Senin 13 Aug 2018 13:36 WIB

Posisi KH Ma'ruf Amin di MUI Dibahas Usai Musim Haji

Sejumlah pihak mendesak KH Ma'ruf Amin mundur.

Rep: Dedy Darmawan Nasution/ Red: Muhammad Hafil
Calon presiden petahana Joko Widodo bersama calon wakil presiden KH. Ma'ruf Amin berfoto sebelum melakukan sesi pemeriksaan kesehatan di RSPAD Gatot Soebroto, Jakarta, Ahad (12/8).
Foto: Republika/Edwin Dwi Putranto
Calon presiden petahana Joko Widodo bersama calon wakil presiden KH. Ma'ruf Amin berfoto sebelum melakukan sesi pemeriksaan kesehatan di RSPAD Gatot Soebroto, Jakarta, Ahad (12/8).

REPUBLIKA.CO.ID, JAKARTA -- Posisi KH Ma’ruf Amin sebagai Ketua Umum Majelis Ulama Indonesia (MUI) akan dibahas pascamusim haji. Pembahasan status Kiai Ma’ruf harus dilakukan berdasarkan aturan organisasi dan tidak ditentukan secara sepihak.

“Rapat soal pimpinan MUI dilakukan usai ibadah haji,” kata Wakil Sekretaris Jenderal MUI Tengku Zulkarnain kepada Republika.co.id, Senin (13/8).

Menurut Tengku, pembahasan dilakukan usai musim haji disebabkan banyak pimpinan MUI yang masih menjalani ibadah haji. Seluruh pimpinan harus memberikan persetejuan terkait posisi Kiai Ma’ruf.

KH Ma’ruf Amin resmi ditunjuk oleh pejawat Joko Widodo untuk menjadi calon wakil presiden, Jumat lalu. Kiai Ma’ruf menyetujui penunjukkan tersebut dan menyatakan siap untuk melakukan berbagai tahapan menuju Pilpres.

Tengku enggan menjelaskan, apakah rapat yang akan digelar bakal membahas pengganti Ma’ruf atau tidak.

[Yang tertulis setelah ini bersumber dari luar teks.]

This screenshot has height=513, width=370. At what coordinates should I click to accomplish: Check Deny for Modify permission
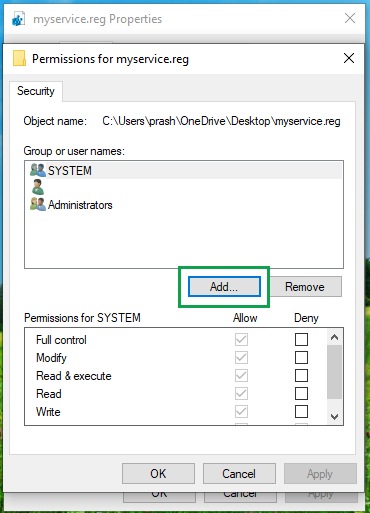click(301, 358)
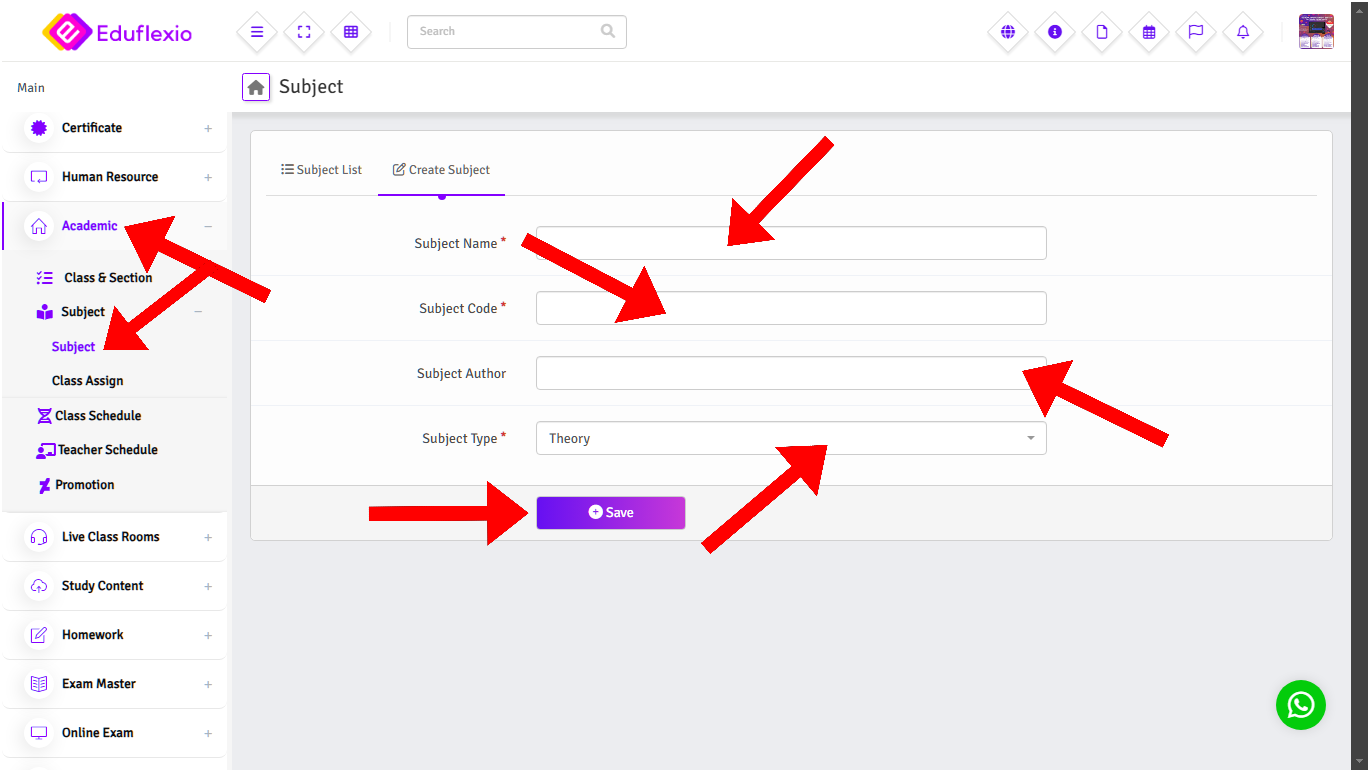This screenshot has width=1370, height=772.
Task: Open the WhatsApp chat button
Action: [x=1300, y=705]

Ia pun tak menjelaskan apakah ketua Umum MUI bisa terlibat atau tidak di dalam pemerintahan. “Tidak adak komentar selain itu. Mohon maafkan saya,” kata dia.

Baca juga: Sandiaga: Kiai Ma'ruf Amin Guru Saya, Saya Sangat Hormat

Usai menjalani tes kesehatan di RSPAD Gatot Soebroto, Jakarta Pusat, Ahad (12/8) malam, KH Ma’ruf menyatakan tidak akan meminta mundur atau dimundurkan dari jabatannya sebagai ketua umum. Sebab, ada mekanisme tersendiri yang telah diatur sesuai AD/ART organisasi MUI.

Sejumlah pihak telah mendesak agar dirinya memundurkan diri. Baik sebagai Ketua Umum MUI maupun dari posisi Rais Amm Pengurus Besar Nadhatul Ulama (PBNU). Desakan tersebut muncul karena dikhawatirkan independensi organisasi akan berkurang karena KH Ma’ruf Amin sebagai pimpinan tertinggi terlibat politik praktis.

Sebelumnya, Ketua MUI bidang Pendidikan dan Kaderisasi, Abdullah Djaidi menegaskan MUI tak terlibat politik praktis. Namun, jika ada Ulama yang memilih terjun ke dunia politik pun tak dilarang. Sebab, ada manfaat tersendiri yakni dapat meredam isu Suku Agama Ras Antargolongan (SARA) jelang Pilpres 2019.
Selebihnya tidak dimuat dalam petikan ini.